[Element and text position data]
= = = = =

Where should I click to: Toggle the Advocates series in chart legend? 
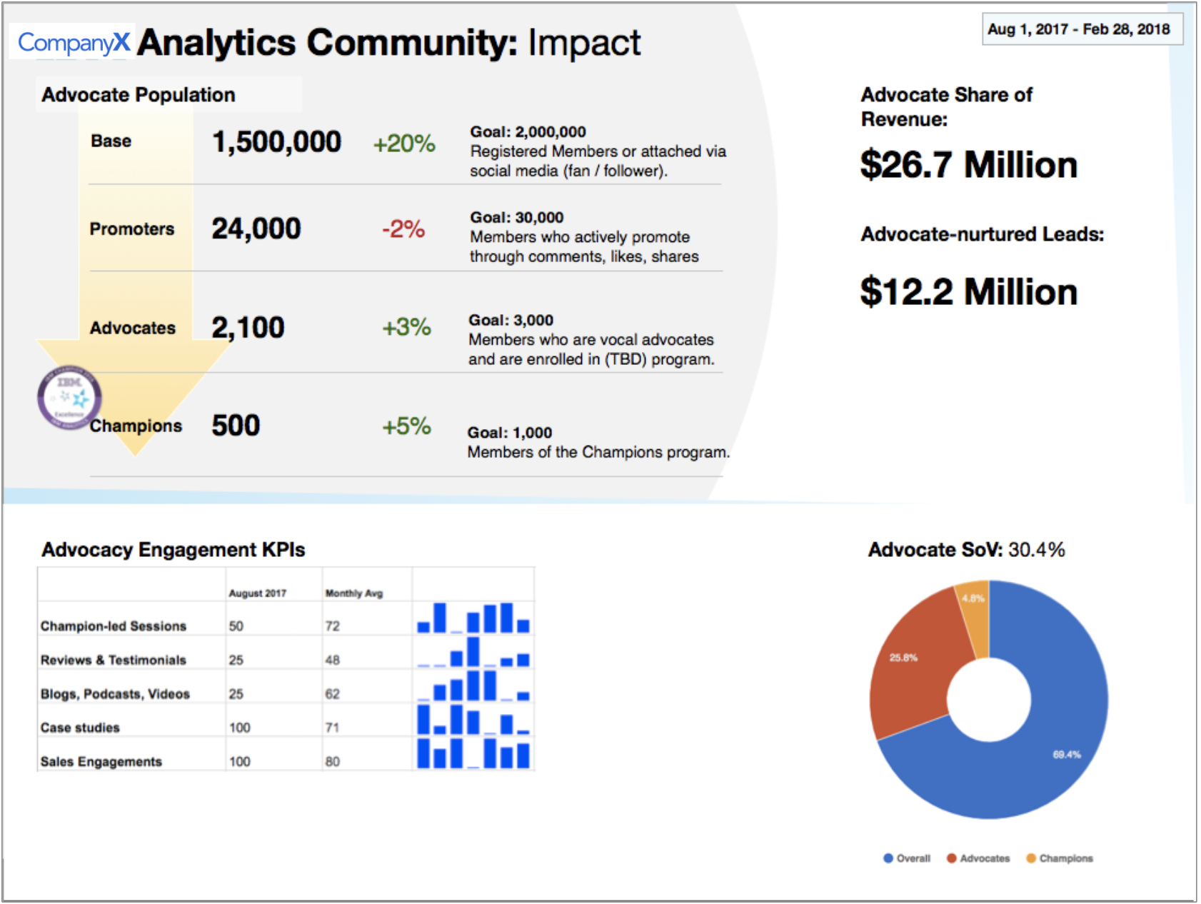(978, 858)
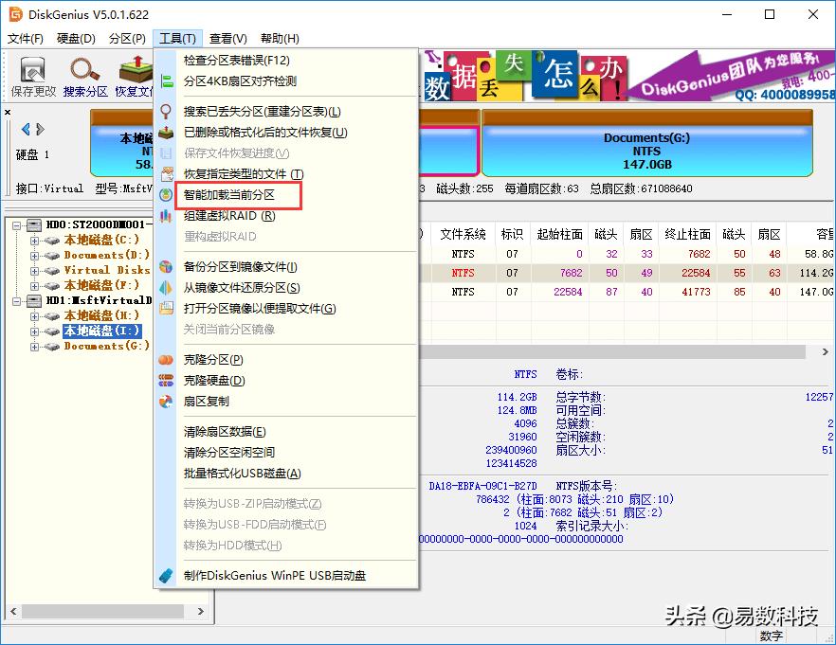Screen dimensions: 836x645
Task: Expand the 本地磁盘(C:) tree node
Action: pos(35,241)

= = = = =

_SET TASK_
Format the listing above as a JSON list of strings with one string per line and no blank lines, leaving the pictures out.

_OUTPUT_
[
  "Where should I click to: Toggle the Advocates series in chart legend? ",
  "(978, 858)",
  "Screen dimensions: 836x645",
  "Task: Expand the 本地磁盘(C:) tree node",
  "Action: pos(35,241)"
]